Published in final edited form as: Nature. 2008 Aug 27;456(7219):209–213. doi: 10.1038/nature07315

Structure of the guide-strand-containing argonaute silencing complex

Yanli Wang 1, Gang Sheng 1, Stefan Juranek 2, Thomas Tuschl 2, Dinshaw J Patel 1
PMCID: PMC4689319  NIHMSID: NIHMS744874  PMID: 18754009

Abstract

The slicer activity of the RNA-induced silencing complex is associated with argonaute, the RNase H-like PIWI domain of which catalyses guide-strand-mediated sequence-specific cleavage of target messenger RNA. Here we report on the crystal structure of Thermus thermophilus argonaute bound to a 5′-phosphorylated 21-base DNA guide strand, thereby identifying the nucleic-acid-binding channel positioned between the PAZ- and PIWI-containing lobes, as well as the pivot-like conformational changes associated with complex formation. The bound guide strand is anchored at both of its ends, with the solvent-exposed Watson–Crick edges of stacked bases 2 to 6 positioned for nucleation with the mRNA target, whereas two critically positioned arginines lock bases 10 and 11 at the cleavage site into an unanticipated orthogonal alignment. Biochemical studies indicate that key amino acid residues at the active site and those lining the 5′-phosphate-binding pocket made up of the Mid domain are critical for cleavage activity, whereas alterations of residues lining the 2-nucleotide 3′-end-binding pocket made up of the PAZ domain show little effect.

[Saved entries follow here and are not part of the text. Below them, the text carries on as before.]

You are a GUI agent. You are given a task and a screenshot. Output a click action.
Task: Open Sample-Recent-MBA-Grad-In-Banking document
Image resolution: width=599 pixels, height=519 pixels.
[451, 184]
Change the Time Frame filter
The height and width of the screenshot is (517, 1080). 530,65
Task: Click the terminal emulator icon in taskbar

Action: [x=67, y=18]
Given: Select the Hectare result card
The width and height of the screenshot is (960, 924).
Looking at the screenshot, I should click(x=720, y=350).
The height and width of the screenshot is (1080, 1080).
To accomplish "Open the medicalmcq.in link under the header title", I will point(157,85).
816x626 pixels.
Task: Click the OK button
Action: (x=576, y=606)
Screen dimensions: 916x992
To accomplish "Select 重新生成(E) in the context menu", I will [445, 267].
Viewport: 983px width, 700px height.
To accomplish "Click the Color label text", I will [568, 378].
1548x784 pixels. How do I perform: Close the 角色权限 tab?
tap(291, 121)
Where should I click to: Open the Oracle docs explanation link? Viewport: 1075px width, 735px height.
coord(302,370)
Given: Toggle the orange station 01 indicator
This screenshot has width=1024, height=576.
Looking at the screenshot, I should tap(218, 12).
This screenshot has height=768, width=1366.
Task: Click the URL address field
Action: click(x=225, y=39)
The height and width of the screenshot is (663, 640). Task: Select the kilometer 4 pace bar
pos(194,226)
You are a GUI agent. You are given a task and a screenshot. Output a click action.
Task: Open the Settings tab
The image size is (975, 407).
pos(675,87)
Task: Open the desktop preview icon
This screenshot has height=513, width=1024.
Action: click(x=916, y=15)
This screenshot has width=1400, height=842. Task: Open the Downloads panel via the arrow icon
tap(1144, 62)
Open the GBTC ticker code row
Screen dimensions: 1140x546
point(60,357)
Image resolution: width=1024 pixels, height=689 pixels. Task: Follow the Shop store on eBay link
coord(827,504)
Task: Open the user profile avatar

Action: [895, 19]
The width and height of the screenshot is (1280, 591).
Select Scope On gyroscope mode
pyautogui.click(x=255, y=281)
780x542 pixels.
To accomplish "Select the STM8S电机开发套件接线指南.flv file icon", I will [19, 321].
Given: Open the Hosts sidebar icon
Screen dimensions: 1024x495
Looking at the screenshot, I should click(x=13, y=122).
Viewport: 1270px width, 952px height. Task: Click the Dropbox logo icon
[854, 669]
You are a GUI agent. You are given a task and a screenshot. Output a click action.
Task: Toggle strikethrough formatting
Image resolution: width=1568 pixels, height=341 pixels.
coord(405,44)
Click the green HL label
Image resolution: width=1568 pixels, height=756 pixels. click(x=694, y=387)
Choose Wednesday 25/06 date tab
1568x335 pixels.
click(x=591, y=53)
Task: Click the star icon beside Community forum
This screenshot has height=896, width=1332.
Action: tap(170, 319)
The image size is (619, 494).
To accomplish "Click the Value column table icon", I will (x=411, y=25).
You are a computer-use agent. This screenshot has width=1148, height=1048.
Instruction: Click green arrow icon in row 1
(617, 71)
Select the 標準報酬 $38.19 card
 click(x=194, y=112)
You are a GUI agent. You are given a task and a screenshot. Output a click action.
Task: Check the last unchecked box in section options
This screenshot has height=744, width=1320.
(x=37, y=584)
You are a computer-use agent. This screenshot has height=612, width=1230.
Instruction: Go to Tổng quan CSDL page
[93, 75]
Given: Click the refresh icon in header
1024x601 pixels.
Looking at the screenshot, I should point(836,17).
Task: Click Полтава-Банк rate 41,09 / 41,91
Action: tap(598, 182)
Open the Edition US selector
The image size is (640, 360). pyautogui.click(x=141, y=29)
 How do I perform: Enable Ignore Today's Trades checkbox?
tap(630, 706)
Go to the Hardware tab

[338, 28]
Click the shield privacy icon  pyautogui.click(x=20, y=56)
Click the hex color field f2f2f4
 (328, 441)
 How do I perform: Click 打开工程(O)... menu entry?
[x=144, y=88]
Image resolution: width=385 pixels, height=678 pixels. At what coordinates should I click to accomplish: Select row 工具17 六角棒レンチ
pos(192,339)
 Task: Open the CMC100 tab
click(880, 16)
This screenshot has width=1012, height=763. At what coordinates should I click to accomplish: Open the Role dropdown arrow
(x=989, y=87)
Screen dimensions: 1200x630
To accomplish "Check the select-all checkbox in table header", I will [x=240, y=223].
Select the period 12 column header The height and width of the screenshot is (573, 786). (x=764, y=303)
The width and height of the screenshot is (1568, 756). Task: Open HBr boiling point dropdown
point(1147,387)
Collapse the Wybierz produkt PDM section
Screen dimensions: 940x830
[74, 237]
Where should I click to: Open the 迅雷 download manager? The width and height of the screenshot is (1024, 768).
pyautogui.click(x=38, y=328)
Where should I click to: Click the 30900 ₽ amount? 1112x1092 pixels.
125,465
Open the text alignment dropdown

RNA interference is routinely used in biological research to effectively silence genes of interest13 and is being increasingly investigated as a therapeutic modality against diverse human diseases4,5. The argonaute (Ago) protein611, as a key catalytic component of the RNA-induced silencing complex, has a central role in the RNA interference pathway by mediating the maturation of small interfering RNA (siRNA) through initial degradation of the passenger strand, followed by guide-strand-mediated sequence-specific cleavage of target mRNA.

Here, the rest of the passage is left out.